§ **EXERCISE GOAL**
Without any pictures, retype exactly the lines from the one with "Click the 0.851μs math operation cell" through the final line of the records.

§ **DATA EXTRACTS**
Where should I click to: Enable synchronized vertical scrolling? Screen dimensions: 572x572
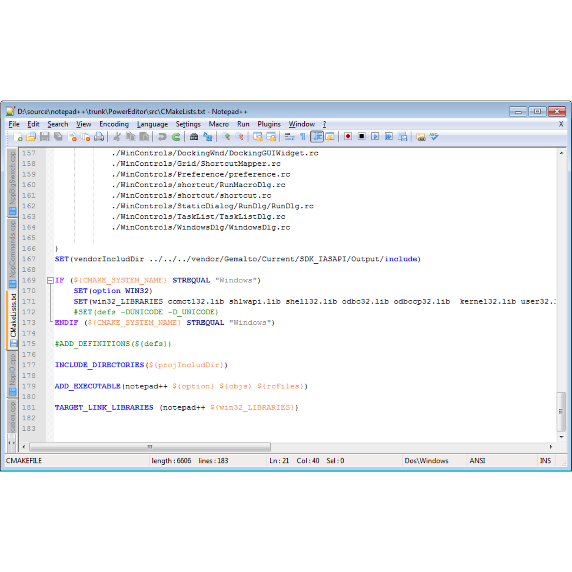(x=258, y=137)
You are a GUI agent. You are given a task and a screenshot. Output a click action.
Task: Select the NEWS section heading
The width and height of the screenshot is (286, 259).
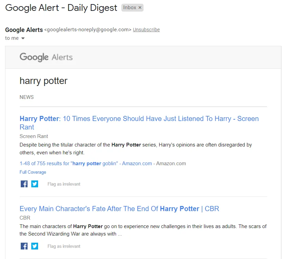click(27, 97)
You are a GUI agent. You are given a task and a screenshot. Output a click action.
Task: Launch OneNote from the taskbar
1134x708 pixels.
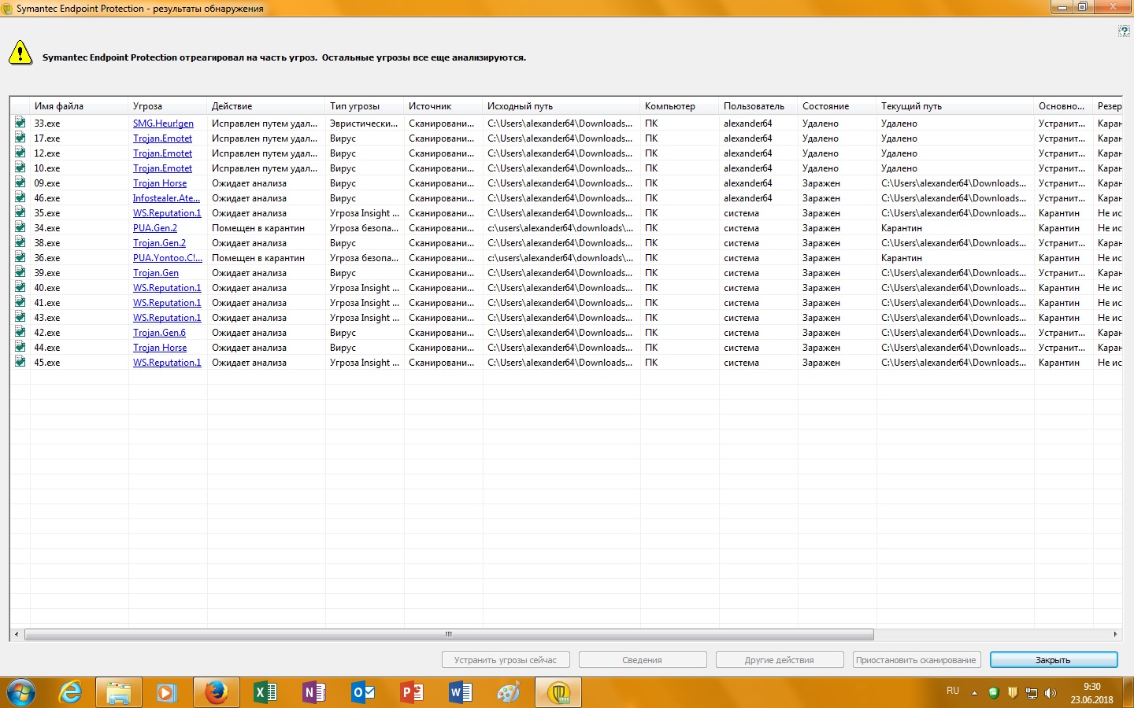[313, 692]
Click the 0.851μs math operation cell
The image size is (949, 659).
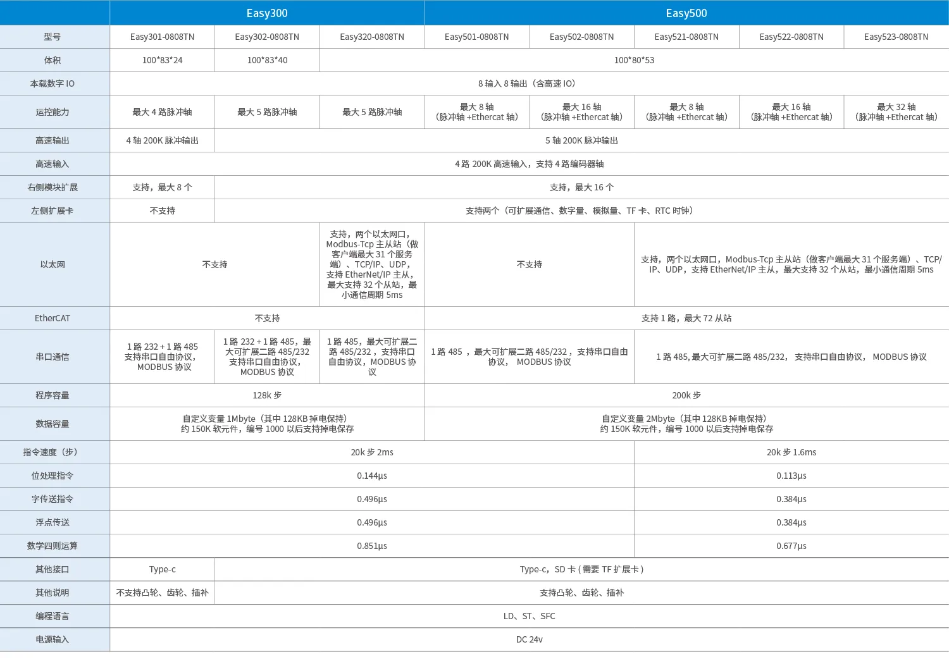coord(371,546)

§ **WRITTEN ANSWER**
Click the 0.851μs math operation cell
The image size is (949, 659).
coord(371,546)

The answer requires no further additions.